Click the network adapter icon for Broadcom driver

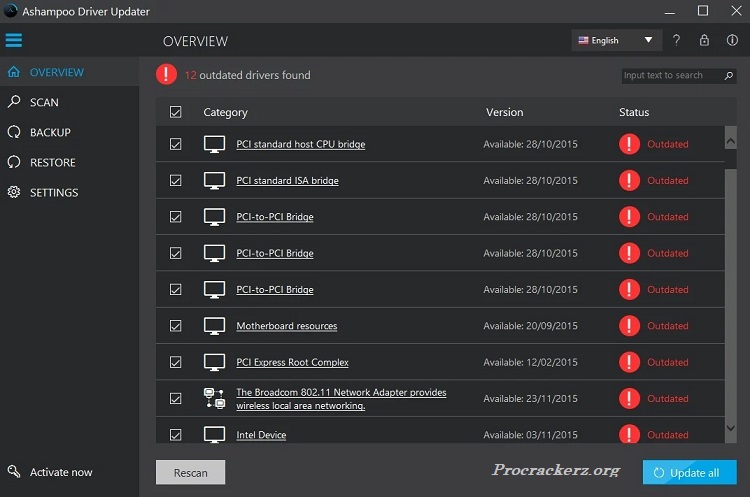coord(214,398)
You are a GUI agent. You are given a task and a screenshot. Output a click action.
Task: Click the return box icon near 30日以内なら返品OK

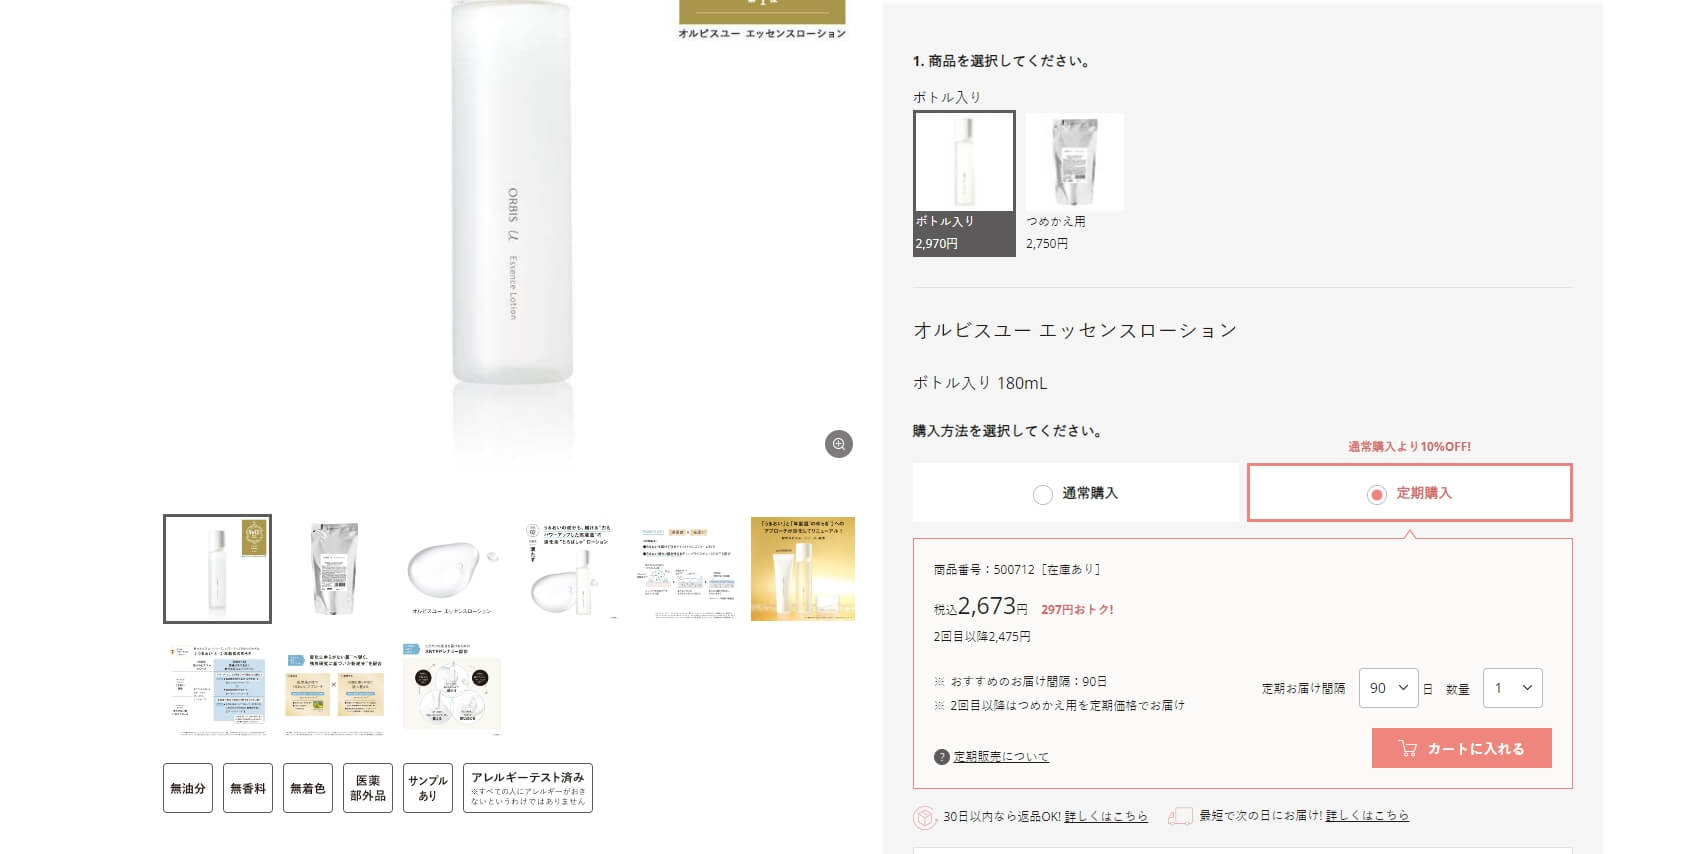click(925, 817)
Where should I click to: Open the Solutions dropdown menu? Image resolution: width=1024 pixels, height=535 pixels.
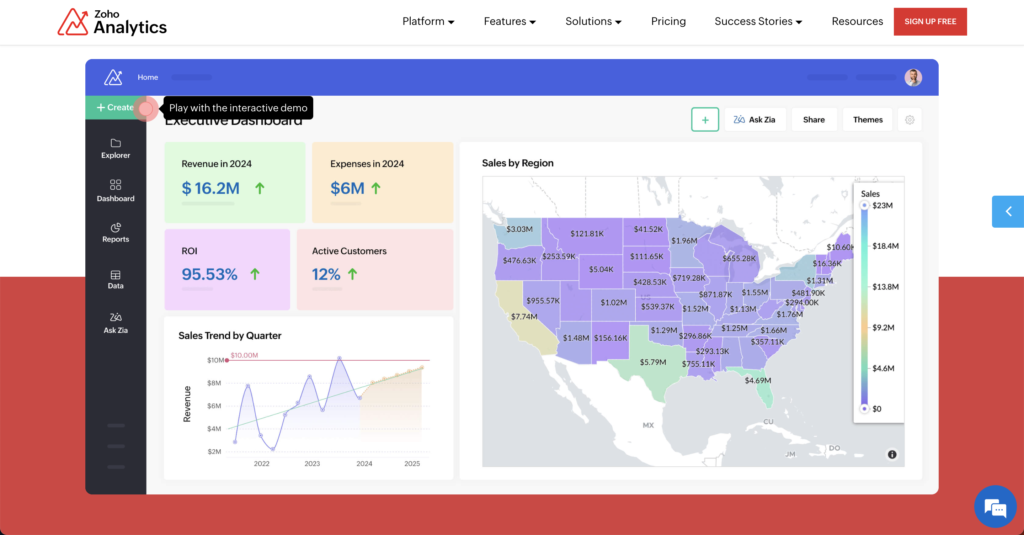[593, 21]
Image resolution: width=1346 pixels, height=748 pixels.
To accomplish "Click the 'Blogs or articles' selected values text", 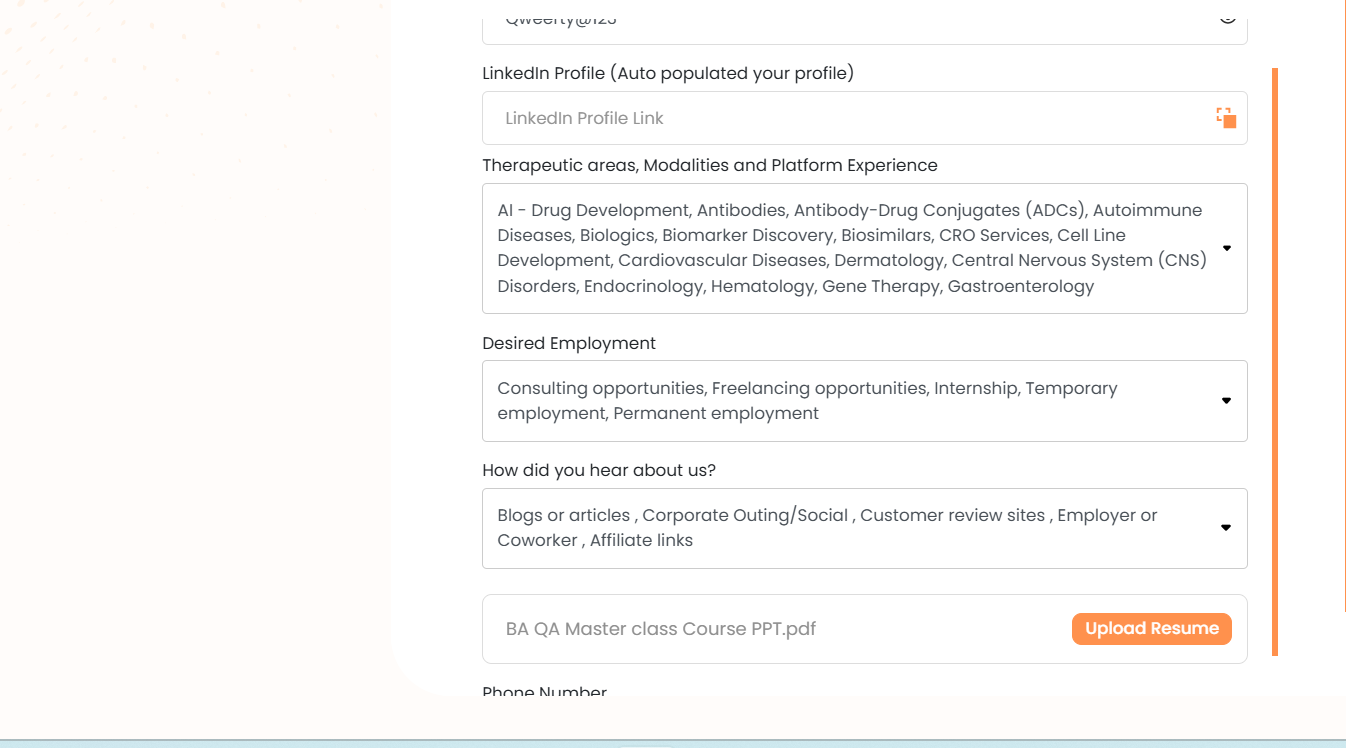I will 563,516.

--

Gather each line from the rows above that contains the word "resolution". Case counts.

Where should I click to: Open the Solutions dropdown menu? Image resolution: width=1024 pixels, height=535 pixels.
Image resolution: width=1346 pixels, height=748 pixels.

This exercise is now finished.